Question No. 3 : What is the effect of the Supreme Court’s decision in Dilip N. Shroff Case (supra) on the issue of non-application of mind when the irrelevant portions of the printed notices are not struck off ?

Ans.: In Dilip N. Shroff Case (supra), for the Supreme Court, it is of “some significance that in the standard Pro-forma used by the assessing officer in issuing a notice despite the fact that the same postulates that inappropriate words and paragraphs were to be deleted, but the same had not been done”. Then, Dilip N. Shroff Case (supra), on facts, has felt that the assessing officer himself was not sure whether he had proceeded on the basis that the assessee had concealed his income or he had furnished inaccurate particulars.

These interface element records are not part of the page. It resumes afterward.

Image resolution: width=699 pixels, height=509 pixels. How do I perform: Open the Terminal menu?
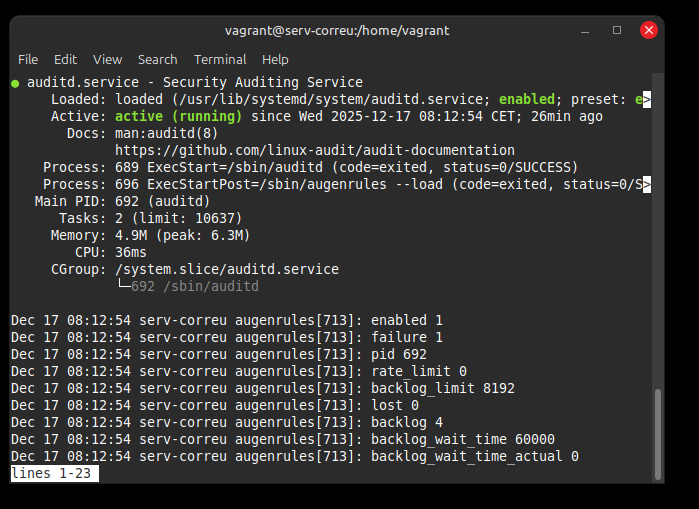[220, 59]
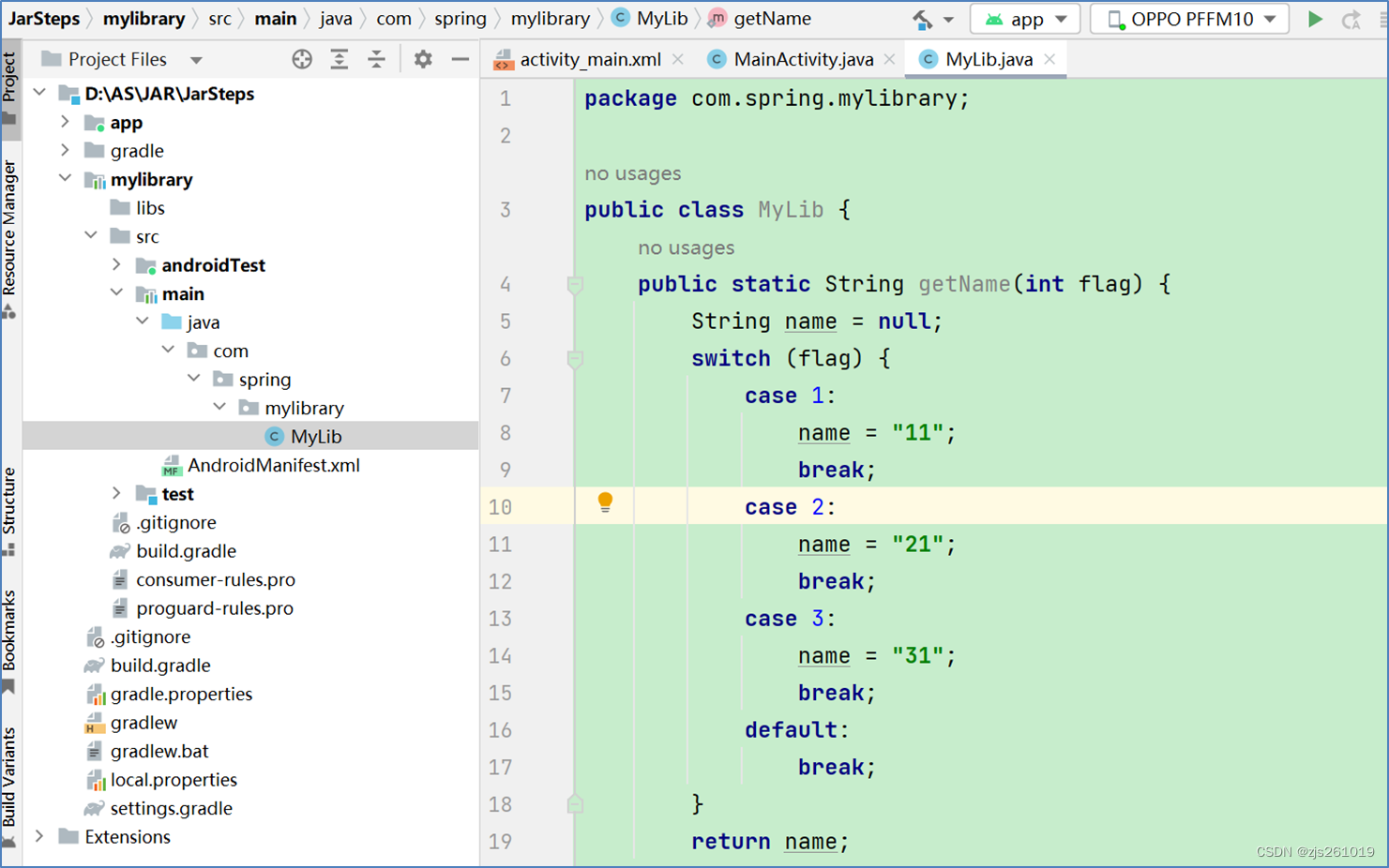Collapse the mylibrary module in project tree
This screenshot has width=1389, height=868.
point(65,179)
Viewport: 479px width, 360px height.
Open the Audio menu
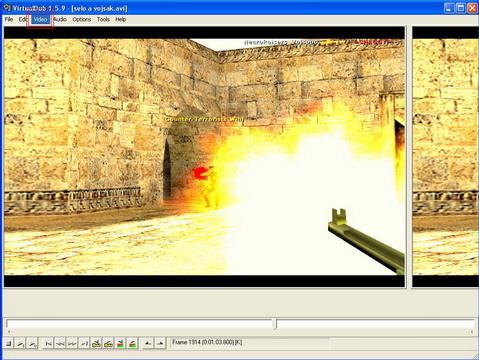pyautogui.click(x=60, y=19)
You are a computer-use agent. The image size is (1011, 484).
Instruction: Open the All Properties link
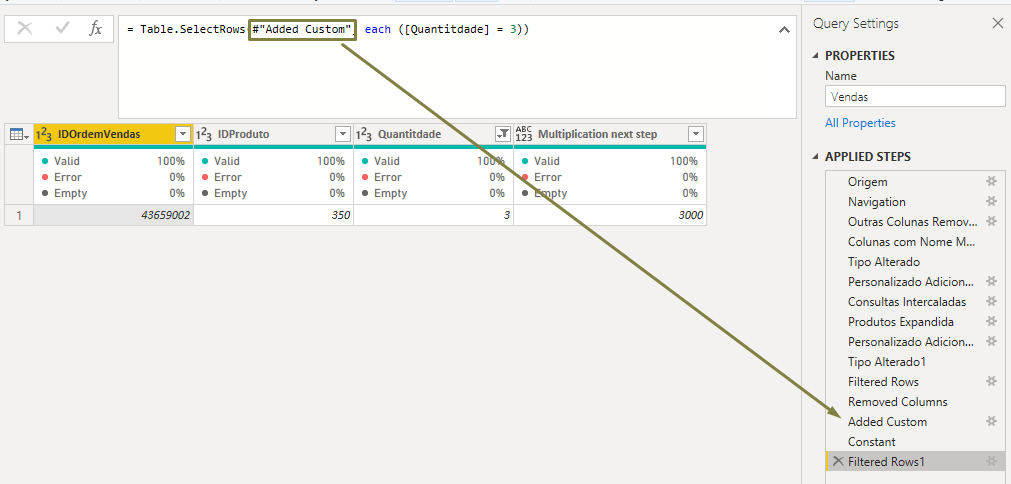860,123
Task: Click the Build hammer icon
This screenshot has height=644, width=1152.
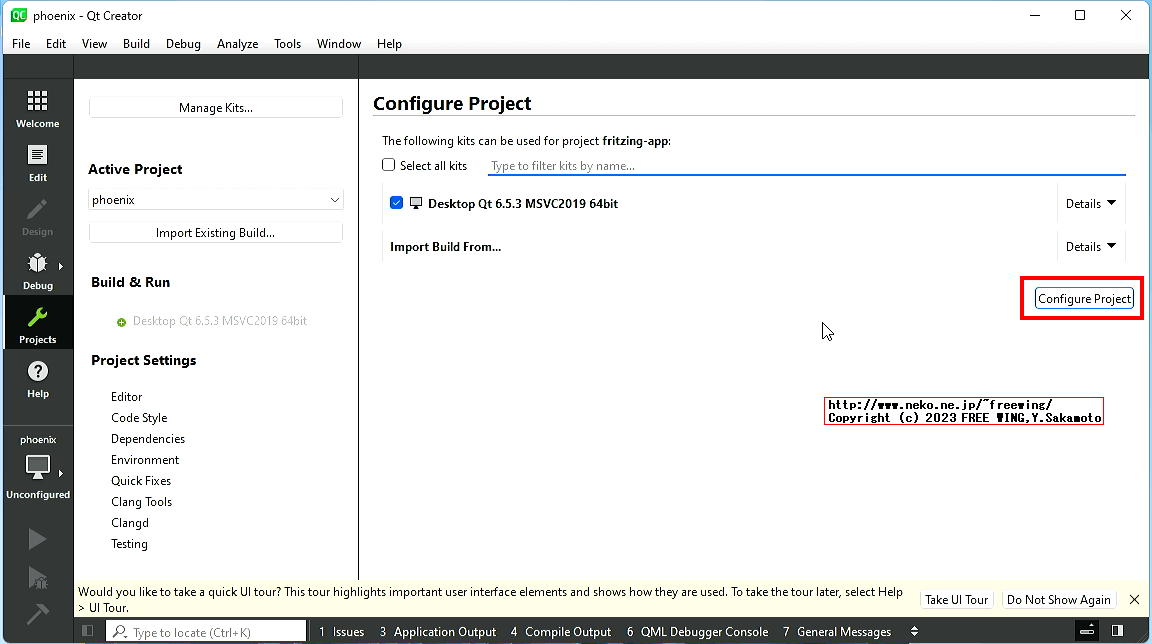Action: [37, 614]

We may, in this context, respectfully observe that a contravention of a mandatory condition or requirement for a communication to be valid communication is fatal, with no further proof. That said, even if the notice contains no caveat that the inapplicable portion be deleted, it is in the interest of fairness and justice that the notice must be precise. It should give no room for ambiguity. Therefore, Dilip N. Shroff Case (supra) disapproves of the routine, ritualistic practice of issuing omnibus show-cause notices. That practice certainly betrays non-application of mind. And, therefore, the infraction of a mandatory procedure leading to penal consequences assumes or implies prejudice.

In Sudhir Kumar Singh, the Supreme Court has encapsulated the principles of prejudice. One of the principles is that “where procedural and/or substantive provisions of law embody the principles of natural justice, their infraction per se does not lead to invalidity of the orders passed. Here again, prejudice must be caused to the litigant, “except in the case of a mandatory provision of law which is conceived not only in individual interest but also in the public interest”.

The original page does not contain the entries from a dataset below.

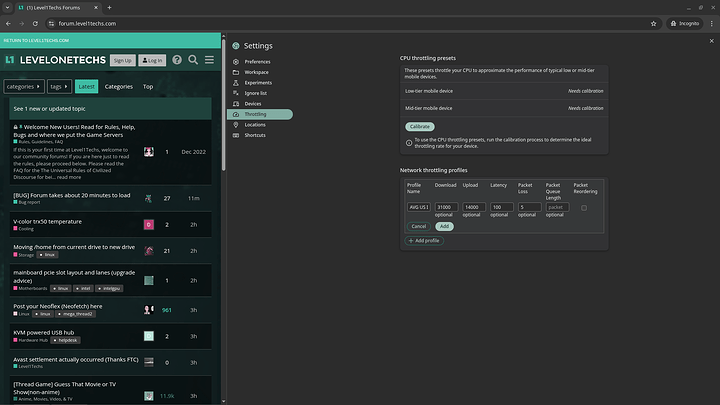This screenshot has width=720, height=405.
Task: Click the FAQ question mark icon
Action: [x=177, y=60]
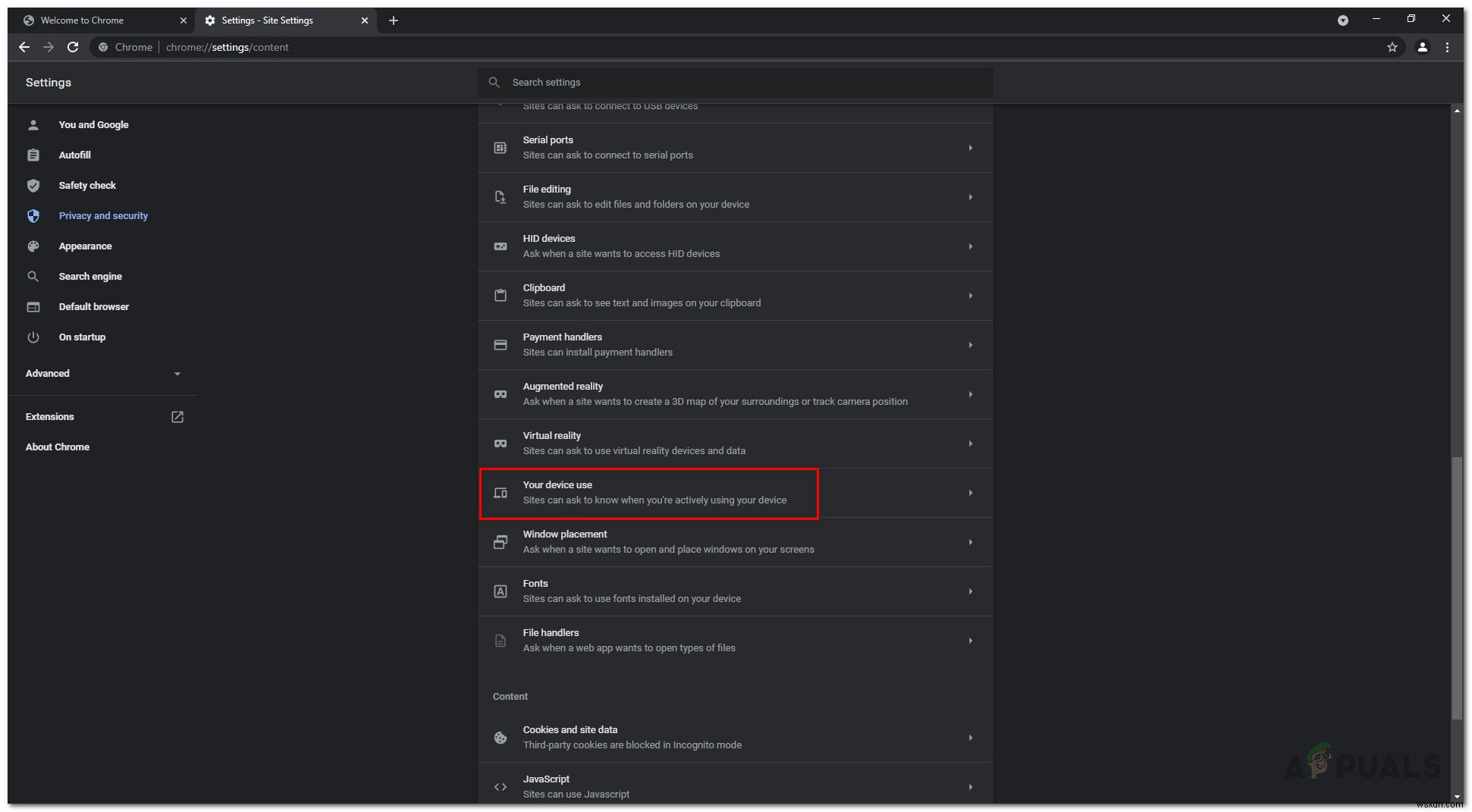This screenshot has width=1472, height=812.
Task: Click the Safety check shield icon
Action: [x=34, y=185]
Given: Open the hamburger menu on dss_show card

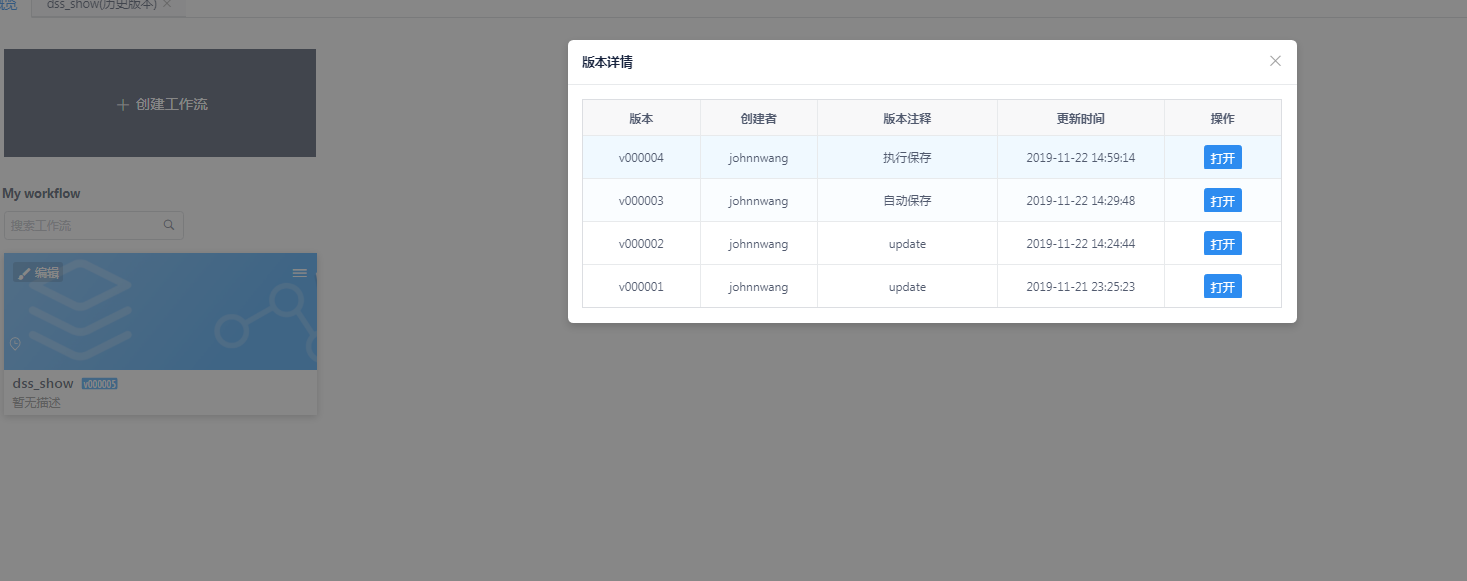Looking at the screenshot, I should (x=299, y=272).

Here, Section 271(1)(c) is one  such  provision. With calamitous, albeit commercial, consequences, the provision is mandatory and brooks no trifling with or dilution. For a further precedential prop, we may refer to Rajesh Kumar v. CIT [2007] 27 SCC 181, in which the Apex Court has quoted with approval its earlier judgment in State of Orissa v. Dr. Binapani Dei AIR 1967 SC 1269. According to it, when by reason of action on the part of a statutory authority, civil or evil consequences ensue, principles of natural justice must be followed. In such an event, although no express provision is laid down on this behalf, compliance with principles of natural justice would be implicit. If a statue contravenes the principles of natural justice, it may also be held ultra vires Article 14 of the Constitution.

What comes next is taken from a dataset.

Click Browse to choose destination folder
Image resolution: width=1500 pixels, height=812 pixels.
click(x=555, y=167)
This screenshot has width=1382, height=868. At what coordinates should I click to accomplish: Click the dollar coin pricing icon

As a result, we hold that Dilip N. Shroff Case (supra) treats omnibus show-cause notices as betraying non-application of mind and disapproves of the practice, to be particular, of issuing notices in printed form without deleting or striking off the inapplicable parts of that generic notice.

7. Therefore, it is clear from the law as laid down that if one of the irrelevant matters is not struck off, it would mean that AO himself was not sure while issuing the show-cause notice whether he had proceeded on the basis that assessee had concealed his income or he had furnished inaccurate particulars. If without being sure as to what was the basis on which he was planning to impose the penalty on assessee, such a notice, in our view, would indicate non-application of mind and the notice would be not valid.

8. A similar view has been taken by the Co-ordinate  Bench of this Court in the case of Ganga Iron & Steel Trading v. Commissioner of Income-tax4.

9. In the circumstances, we see no reason to Appeal dismissed.

10. Appeal dismissed.

Notes: 

1. 291 ITR

2. 216 ITR 660 (Bom.).

3. [2021]125 taxmann.com 253 (Bombay).

4. [2022]135 taxmann.com 244 (Bombay).